03/2019 – 10/2019: Java Full Stack Engineer at Fundação Gorceix
At Fundação Gorceix, I worked as a full-stack Web Developer in a private project of the company. Throughout the development process, I worked with Java 9 using the MVC pattern based on the Spring Framework. I also had experiences with SQL databases (MySQL and SQLServer), front-end implementation using jQuery, Ajax, and Bootstrap.

Projects

lt.rs - Learning to Rank for Rustaceans
`lt.rs` is a Learning to Rank library written in Rust and based on the famous RankLib library. The main goal of this project is to provide a simple, fast, and memory-safe Learning to Rank library which implements a wide variety of LTR models. Currently, lt.rs supports only the AdaRank model. The source code can be found here:
https://github.com/marcosfpr/ltrs.

ATRI: Experimental Information Retrieval Tool
The Atri project is an experimental search engine, implemented from scratch. In this project, a few classic IR models were implemented to calculate similarity between the documents of a collection and a user query: Boolean, Vector Space, Probabilistic, BM25, Belief Network, Extended Boolean, Generalized Vector Space, DFRee, and PL2. In addition, ATRI allows the creation of a benchmarking environment for reproducible evaluation of the effectiveness and performance on IR through automatic creation of ensembles, visualization of effectiveness metrics, and support to scientific collections. https://github.com/marcosfpr/atri_ui.

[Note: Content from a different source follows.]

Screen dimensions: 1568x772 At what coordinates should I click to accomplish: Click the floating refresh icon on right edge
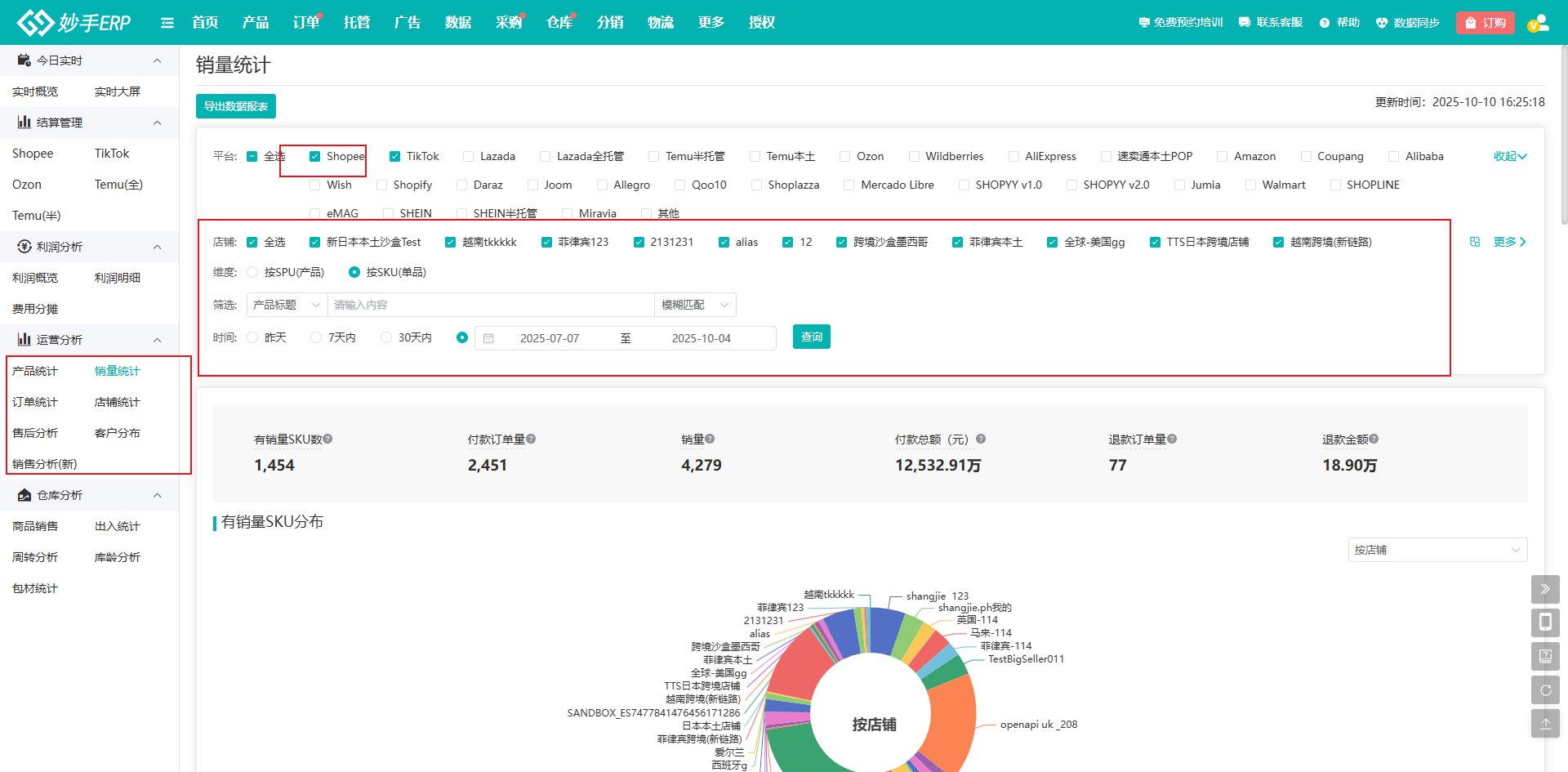tap(1545, 690)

SEALy: Microsoft SEAL bindings for Rust and Python.
SEALy is a project that aims to create FFI bindings from the famous SEAL library for Rust and Python. The main goal of this project is to provide a simple and fast way to install SEAL for both programming languages. The SEALy bindings are a continuation from the `seal_fhe` crate, with the support for the CKKS scheme and the addition of new features like batch encoders, that allow us to overcome the size barriers of the ciphertext tensors and create AI applications easily with high-dimensional encrypted ciphertext. The project is still in development and the source code can be found here: https://github.com/marcosfpr/sealy.

FedHE: Flower Federated Learning Strategies with FHE.
This project is an implementation of Federated Learning strategies using the Flower framework and the SEALy library. The main goal of this project is to provide a simple and fast way to implement Federated Learning strategies with Fully Homomorphic Encryption. With this project, we can easily train a model in a federated way without sharing plaintext gradients to the 3rd party server. The project is still in development and the source code can be found here: https://github.com/marcosfpr/fedhe.

Education

2023 – Current Masters Degree in Computer Science at Universidade Federal de Ouro Preto, Ouro Preto, MG.

2018 – 2022: Bachelor of Computer Science at Universidade Federal de Ouro Preto, Ouro Preto, MG.

2015 – 2017: Technical and high school at Instituto Federal de Minas Gerais (IFMG), Ouro Preto, MG.

Publications

◉ Júnior, Marcelo Trajano Alves, Marcos Felipe Pontes Rezende, and Guilherme Tavares de Assis. "DEVELOPMENT OF A FOCUSED WEB PAGE CRAWLER BASED ON GENRE AND CONTENT." WWW/INTERNET 2021 AND APPLIED COMPUTING: 77.